For the first line, read #1, my understanding is that this read starts at chr19 (column 3) and position 44908610 (column 4), and its pair read starts at 44908678 (column 8). Since the mate pair read’s starting position is 68bp more than the read #1 and the mate pair’s read is 76bp long, the distance between the OUTER points of these two reads are 68 + 76 = 144bp (column 9). So, the number on column 9 measures the distance between the two OUTER points of one pair and its mate pair? Can someone please confirm this?
I once see some sequencing data generated by Complete Genomics platform. The BAM file shows one read and its mate pair are on two different chromosomes. I thought that paired-end sequencing means sequencing the same segement from two ends, therefore one read and its pair are actually on the same DNA fragment. How could one read and its mate pair be on different chromosomes.
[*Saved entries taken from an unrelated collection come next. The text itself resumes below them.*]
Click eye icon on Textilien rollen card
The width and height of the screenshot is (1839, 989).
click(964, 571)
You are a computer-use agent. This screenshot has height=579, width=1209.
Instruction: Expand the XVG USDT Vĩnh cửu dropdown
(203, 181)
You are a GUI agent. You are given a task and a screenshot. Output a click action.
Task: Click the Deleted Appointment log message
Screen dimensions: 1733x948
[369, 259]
As highlighted in the attached screenshot, the position 44908678 showed up 5 times:
• It is listed as a mate pair for **read #1** and **read #3** respectively. How is it possible that the same read could become the mate pair of two different reads? • It is listed as the starting position of both **read #4** and its mate pair. Does this mean this read is only 75bp, instead of 2*75bp? • It is listed as the starting position of **read #5**. Then it seems to me that read #4 and read #5 are duplicates. Therefore, one should be removed. However, these two reads do have different labels and different quality scores, therefore, they are not duplicates. How to identify duplicate reads?
Below are my two important questions:
• Now, if I want to find the mate pairs of all reads, can I use each reads’ starting position and its mate pair’s starting position as the matching field to merge the same SAM/BAM file. If so, either read #4 or read #5 will be merged into read #1 and read #3, depending on whether the merging algorithm keeps the first or the last occurrence of the same record. Is this correct? I think I could do this with a small Perl or Python script. Or is there a samtools command to quickly do this? • Since read #1 and read #4 are mate pairs, after I merged them together, can I assume that the DNA sequence on the merged line are on the same chromosome, i.e., they are in phase?
Anyone’s feedback on my above questions would be deeply appreciated!
Thank you very much & best regards,